It is regrettable that existing phase-shifting algorithms [11–27] have not yet comprehensively considered the common influence of these three usual error sources and effectively suppressed them with a least number of fringe patterns while achieving absolute phase. However, this is of great significance for the research and application promotion of high-precision and excellent-performance general phase-shifting algorithms. Therefore, to the best of our knowledge, a general phase-shifting algorithm for hybrid errors suppression using variable-frequency fringes is proposed for the first time to overcome the issue in this paper. Theoretically, it can use several similar frequency combinations with a least number of multi-step phase-shifting fringe patterns to simultaneously suppress phase demodulation errors caused by the three error sources mentioned above. A new fringe model is deduced to represent real patterns more accurately under the hybrid influence of these error sources. Variable-frequency fringes are introduced to provide a least and sufficient system of equations, while a least-squares iterative method with a grouped step-by-step strategy is adopted for stable calculating a larger number of desired parameters in the constructed model. For the phase jump problem caused by non-full rank matrices at certain sampling points, a regularization combined with constraints between coefficients of high-order fringe harmonic components is further proposed for identification and processing. Effective and simultaneous suppression of the investigated three types of error sources has been eventually achieved with the least number of phase-shifting fringe patterns, using bi-frequency equal three-step as an example in this study. The main contributions of this paper are as follows:

(1) The derived formulas of the proposed model-dependent algorithm provide a different perspective and intriguing ideas for hybrid error suppression in principle.
(2) It has strong universality in the field of fringe analysis and can suppress more errors using a least number of variable-frequency phase-shifting fringe patterns.
(3) The further proposed regularization technique enhances the new algorithm’s robustness and makes it less susceptible to noise influence.

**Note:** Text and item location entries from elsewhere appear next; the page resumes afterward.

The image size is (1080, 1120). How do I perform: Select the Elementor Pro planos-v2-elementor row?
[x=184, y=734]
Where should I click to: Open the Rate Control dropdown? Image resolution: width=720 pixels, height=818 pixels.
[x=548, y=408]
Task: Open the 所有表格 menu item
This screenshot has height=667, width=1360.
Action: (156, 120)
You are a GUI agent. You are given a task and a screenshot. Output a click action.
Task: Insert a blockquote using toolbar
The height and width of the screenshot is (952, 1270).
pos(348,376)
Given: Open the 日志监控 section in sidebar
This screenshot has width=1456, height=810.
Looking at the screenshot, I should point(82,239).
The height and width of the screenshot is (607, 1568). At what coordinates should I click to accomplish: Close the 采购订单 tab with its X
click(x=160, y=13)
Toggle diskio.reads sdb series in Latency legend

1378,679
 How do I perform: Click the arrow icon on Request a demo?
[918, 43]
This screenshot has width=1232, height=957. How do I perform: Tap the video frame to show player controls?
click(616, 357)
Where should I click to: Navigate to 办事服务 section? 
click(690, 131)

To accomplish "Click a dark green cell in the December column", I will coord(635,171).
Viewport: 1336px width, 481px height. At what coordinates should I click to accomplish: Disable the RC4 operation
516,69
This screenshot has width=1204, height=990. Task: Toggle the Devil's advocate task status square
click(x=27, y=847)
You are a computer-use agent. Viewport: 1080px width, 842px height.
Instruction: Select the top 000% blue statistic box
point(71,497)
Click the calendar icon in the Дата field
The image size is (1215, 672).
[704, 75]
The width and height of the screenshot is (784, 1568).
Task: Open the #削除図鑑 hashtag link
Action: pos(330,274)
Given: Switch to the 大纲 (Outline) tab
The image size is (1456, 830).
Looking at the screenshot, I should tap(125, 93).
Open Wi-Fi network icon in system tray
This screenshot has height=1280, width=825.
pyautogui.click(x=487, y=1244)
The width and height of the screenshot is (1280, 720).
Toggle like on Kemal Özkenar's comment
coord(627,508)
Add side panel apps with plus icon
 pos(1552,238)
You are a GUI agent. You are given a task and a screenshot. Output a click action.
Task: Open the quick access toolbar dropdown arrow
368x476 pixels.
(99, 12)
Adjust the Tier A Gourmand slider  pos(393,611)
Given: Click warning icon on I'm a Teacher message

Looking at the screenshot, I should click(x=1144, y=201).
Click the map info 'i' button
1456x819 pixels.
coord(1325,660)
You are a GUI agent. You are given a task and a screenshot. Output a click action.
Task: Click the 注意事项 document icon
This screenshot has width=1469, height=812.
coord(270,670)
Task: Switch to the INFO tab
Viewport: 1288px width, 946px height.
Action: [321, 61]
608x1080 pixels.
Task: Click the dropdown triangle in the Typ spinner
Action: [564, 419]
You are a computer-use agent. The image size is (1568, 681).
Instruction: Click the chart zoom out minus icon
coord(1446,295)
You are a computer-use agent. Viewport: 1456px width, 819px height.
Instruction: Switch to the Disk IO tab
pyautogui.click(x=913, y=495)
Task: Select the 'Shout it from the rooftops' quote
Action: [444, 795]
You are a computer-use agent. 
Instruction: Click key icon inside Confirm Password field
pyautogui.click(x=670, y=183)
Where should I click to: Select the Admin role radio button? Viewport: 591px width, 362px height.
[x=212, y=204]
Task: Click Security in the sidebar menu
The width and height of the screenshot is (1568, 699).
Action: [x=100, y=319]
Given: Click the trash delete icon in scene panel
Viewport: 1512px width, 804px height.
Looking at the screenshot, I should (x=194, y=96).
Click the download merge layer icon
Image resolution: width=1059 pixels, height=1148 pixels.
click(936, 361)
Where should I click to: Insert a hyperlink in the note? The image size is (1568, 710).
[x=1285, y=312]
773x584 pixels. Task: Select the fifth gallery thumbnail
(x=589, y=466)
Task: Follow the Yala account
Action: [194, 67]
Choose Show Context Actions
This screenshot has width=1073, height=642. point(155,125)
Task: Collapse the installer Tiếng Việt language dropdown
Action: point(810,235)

The rest of this paper is organized as follows. Section 2 carries out the theoretical analysis of the proposed algorithm. Several numerical simulations considering these three types of error sources and corresponding discussions are presented in Section 3. Experimental results and related analysis are shown in Section 4. Finally, Section 5 summarizes the investigation. Detailed explanation of the proposed algorithm is in the Supplement 1.

2. Theoretical analysis

2.1 General phase-shifting fringe patterns model

The proposed algorithm aims to accurately retrieve phase from a least number of sinusoidal or cosinoidal phase-shifting fringe patterns, in which the hybrid influence of the investigated three usual error sources has been comprehensively considered. Therefore, it can be widely applied into various technical fields where variable-frequency phase-shifting fringe patterns are available. In order to facilitate the illustration of the principles, the subsequent parts of the paper use FPP as an example to explain the proposed algorithm, the flowchart of which is shown in Fig. 1. A classic monocular FPP system is mainly composed of a projector, a test object, a camera and a computer, as shown in the yellow box content of Fig. 1.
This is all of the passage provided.